Saturday, March 09, 2019

Kosovo: My Cat Yugoslavia, by Pajtim Statovci

I could have managed without reading a book by a Kosovan author, as it is only a partially recognised state. (It is recognized by 113 UN member nations, but not fully recognized by Serbia, from which it claims independence).

However, this book kept popping up on my radar, and it looked interesting, so when I spotted it on the library shelves I decided to give it a go. The narrator, Bekim, is a Kosovan refugee in Finland, where his family fled when he was a child. He is now living on his own apart from his pet boa constrictor, which he allows to roam his apartment, even though he is terrified of snakes.

Then one night in a gay bar, he meets a talking cat, who moves in with him. What evolves from that meeting is a journey in which Bekim eventually returns to Kosovo to confront his past.

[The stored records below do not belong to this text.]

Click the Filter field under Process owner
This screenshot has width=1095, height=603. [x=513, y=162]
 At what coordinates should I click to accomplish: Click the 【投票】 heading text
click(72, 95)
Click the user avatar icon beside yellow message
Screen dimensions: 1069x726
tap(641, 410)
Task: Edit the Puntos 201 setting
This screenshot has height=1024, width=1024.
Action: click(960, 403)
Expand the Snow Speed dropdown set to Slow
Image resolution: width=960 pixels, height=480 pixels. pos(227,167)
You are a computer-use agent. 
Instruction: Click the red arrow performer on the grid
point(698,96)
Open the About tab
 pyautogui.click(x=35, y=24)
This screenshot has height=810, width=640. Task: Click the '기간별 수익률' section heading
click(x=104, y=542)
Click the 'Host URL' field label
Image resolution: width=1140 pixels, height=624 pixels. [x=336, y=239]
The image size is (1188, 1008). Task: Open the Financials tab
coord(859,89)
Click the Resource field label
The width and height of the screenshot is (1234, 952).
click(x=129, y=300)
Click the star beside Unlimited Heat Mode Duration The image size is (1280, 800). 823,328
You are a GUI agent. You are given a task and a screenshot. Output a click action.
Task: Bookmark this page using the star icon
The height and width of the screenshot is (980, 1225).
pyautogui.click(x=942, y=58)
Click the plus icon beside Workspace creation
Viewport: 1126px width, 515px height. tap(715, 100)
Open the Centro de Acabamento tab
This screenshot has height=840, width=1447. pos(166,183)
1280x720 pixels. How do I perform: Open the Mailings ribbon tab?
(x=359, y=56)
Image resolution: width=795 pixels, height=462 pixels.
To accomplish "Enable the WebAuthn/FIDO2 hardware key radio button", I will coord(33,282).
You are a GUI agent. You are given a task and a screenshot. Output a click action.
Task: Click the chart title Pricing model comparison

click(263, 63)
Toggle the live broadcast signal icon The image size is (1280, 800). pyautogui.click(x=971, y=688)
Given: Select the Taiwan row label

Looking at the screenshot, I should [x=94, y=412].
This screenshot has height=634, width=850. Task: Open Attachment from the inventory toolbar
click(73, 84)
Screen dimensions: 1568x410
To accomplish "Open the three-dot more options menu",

I initially thought that the cat of the title was Bekim's companion, the talking cat. But nowhere in the book is he mentioned by name, and there are other cats - the small black cat who becomes the companion of Bekim's mother, Emine, after she leaves her husband, and the cat that Bekim briefly adopts in Kosovo, although cats are despised animals there. It seemed in the end that the cat of the title is a metaphor for the whole of Yugoslavia, although it would be hard for me to put the comparison into words, as to how the narrator is explicitly comparing his troubled country to a cat.

This is the story of Bekim's mother, Emine, as much as it is Bekim's story, from her marriage at the age of 16 to a young man who is handsome and wealthy, but whom she scarcely knows. Despite being unsure at first, I found it thoroughly absorbing.

Pajtim Statovci himself left Kosovo for Finland at the age of two, which made me have reservations about the suitability of this book to represent the country. Nevertheless, it is a book as much, or more, about Kosovo as about refugees in Finland.

My Cat Yugoslavia won the Helsingin Sanomat Literature Prize in the category Best Debut, in 2014. It has been translated into 11 languages and was published in English by Pushkin Press. It was translated from Finnish by David Hackston.

1 comment:

Crafty Green Poet said...

Good review, i really enjoyed this book too!